We have performed a series of N‐body/hydrodynamical (treesph) simulations of clusters and groups of galaxies, selected from a cosmological volume within a Lambda cold dark matter (ΛCDM) framework: these objects have been resimulated at higher resolution to z= 0, in order to follow also the dynamical, thermal and chemical input on to the intracluster medium (ICM) from stellar populations within galaxies. The simulations include metallicity‐dependent radiative cooling, star formation according to different initial mass functions (IMFs), energy feedback as strong starburst‐driven galactic superwinds, chemical evolution with non‐instantaneous recycling of gas and heavy elements, effects of a metagalactic ultraviolet (UV) field and thermal conduction in the ICM. In this paper, the first in a series of three, we derive results, mainly at z= 0, on the temperature and entropy profiles of the ICM, its X‐ray luminosity, the cluster cold components [cold fraction as well as mass‐to‐light ratio (MLR)] and the metal distribution between ICM and stars. In general, models with efficient superwinds (produced by the action of supernovae and, in some simulations, of active galactic nuclei (AGNs), along with a top‐heavy stellar IMF, are able to reproduce fairly well the observed LX–T relation, the entropy profiles and the cold fraction: both features are found to be needed in order to remove high‐density and low‐entropy cold gas at core scales, although additional alternative feedback mechanisms would still be required to prevent late‐time central cooling flows, and subsequent overproduction of stars and heavy elements at the centre.
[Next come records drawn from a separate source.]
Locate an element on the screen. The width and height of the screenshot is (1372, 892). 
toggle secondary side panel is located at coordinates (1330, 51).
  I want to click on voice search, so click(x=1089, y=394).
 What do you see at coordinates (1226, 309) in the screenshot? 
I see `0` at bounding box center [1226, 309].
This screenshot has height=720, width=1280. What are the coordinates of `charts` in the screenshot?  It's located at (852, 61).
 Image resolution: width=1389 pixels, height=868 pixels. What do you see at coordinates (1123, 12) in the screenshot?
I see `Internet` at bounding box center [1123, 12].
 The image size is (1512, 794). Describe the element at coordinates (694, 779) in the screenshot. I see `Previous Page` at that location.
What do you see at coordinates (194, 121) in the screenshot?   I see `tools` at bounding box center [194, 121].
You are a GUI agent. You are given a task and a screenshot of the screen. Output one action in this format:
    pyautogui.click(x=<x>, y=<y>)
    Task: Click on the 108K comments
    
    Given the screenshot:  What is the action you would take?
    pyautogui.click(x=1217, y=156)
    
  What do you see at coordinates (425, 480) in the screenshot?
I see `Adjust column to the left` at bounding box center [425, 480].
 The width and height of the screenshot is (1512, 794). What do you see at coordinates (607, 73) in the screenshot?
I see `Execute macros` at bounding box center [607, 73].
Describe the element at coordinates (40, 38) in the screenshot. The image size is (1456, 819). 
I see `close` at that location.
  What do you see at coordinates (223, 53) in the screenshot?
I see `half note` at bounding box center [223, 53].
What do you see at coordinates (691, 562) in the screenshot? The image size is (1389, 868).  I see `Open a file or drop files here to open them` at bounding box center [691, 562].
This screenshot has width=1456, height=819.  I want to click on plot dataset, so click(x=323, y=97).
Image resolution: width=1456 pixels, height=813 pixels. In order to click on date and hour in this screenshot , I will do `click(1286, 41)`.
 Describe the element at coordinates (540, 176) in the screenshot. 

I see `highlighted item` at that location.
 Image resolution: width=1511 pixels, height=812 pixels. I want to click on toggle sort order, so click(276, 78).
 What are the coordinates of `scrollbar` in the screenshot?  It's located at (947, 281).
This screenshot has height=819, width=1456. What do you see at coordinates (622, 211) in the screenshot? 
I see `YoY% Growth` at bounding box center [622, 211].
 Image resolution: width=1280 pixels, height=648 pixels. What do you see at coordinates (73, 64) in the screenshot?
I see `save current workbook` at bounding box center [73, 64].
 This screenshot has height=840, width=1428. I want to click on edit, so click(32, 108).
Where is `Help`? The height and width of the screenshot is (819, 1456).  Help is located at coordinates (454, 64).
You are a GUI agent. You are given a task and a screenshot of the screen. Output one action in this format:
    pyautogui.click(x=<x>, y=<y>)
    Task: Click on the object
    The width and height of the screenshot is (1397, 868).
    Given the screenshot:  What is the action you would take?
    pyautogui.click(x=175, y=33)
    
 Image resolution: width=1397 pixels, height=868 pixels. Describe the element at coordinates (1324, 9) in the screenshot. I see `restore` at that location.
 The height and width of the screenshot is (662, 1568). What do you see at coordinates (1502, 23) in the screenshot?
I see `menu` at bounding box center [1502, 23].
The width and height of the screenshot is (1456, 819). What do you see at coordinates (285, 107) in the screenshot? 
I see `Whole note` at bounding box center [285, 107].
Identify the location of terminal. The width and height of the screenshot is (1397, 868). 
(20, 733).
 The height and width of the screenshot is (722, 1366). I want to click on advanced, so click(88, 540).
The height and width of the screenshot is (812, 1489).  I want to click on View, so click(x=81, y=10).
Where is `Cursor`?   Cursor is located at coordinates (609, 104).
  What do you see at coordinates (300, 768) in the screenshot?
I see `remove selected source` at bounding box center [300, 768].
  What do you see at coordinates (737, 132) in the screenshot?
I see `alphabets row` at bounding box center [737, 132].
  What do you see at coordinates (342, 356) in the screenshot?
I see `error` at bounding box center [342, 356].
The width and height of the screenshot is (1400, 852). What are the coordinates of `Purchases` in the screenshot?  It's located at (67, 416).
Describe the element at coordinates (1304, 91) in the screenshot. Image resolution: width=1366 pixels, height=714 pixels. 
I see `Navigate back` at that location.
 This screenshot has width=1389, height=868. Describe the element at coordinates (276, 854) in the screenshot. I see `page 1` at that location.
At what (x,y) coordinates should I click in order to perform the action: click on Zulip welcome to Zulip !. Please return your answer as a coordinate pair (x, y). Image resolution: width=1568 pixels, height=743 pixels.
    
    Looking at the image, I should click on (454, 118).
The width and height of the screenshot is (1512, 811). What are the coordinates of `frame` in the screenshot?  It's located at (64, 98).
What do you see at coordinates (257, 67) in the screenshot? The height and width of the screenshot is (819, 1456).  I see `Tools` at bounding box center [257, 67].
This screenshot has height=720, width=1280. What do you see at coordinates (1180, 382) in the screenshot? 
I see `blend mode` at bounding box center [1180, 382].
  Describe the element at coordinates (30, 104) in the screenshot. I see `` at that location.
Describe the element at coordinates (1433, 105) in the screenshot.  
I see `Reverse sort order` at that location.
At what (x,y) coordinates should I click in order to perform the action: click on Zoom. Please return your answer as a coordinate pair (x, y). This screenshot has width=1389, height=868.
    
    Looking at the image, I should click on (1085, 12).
Observed radial ICM temperature profiles can be matched, except for the gradual decline in temperature inside r∼ 0.1Rvir. Metal enrichment of the ICM gives rise to somewhat steep inner iron gradients; yet, the global level of enrichment compares well to observational estimates when a top‐heavy IMF is adopted, and after correcting for the stars formed at late times at the base of the cooling flows, the metal partition between stars and ICM gets into good agreement with observations. The overall abundance and profile of iron in the ICM is found essentially unchanged from z= 1 to present time. Finally, the α/Fe of the gas is found to increase steadily with radius, decreasing over time.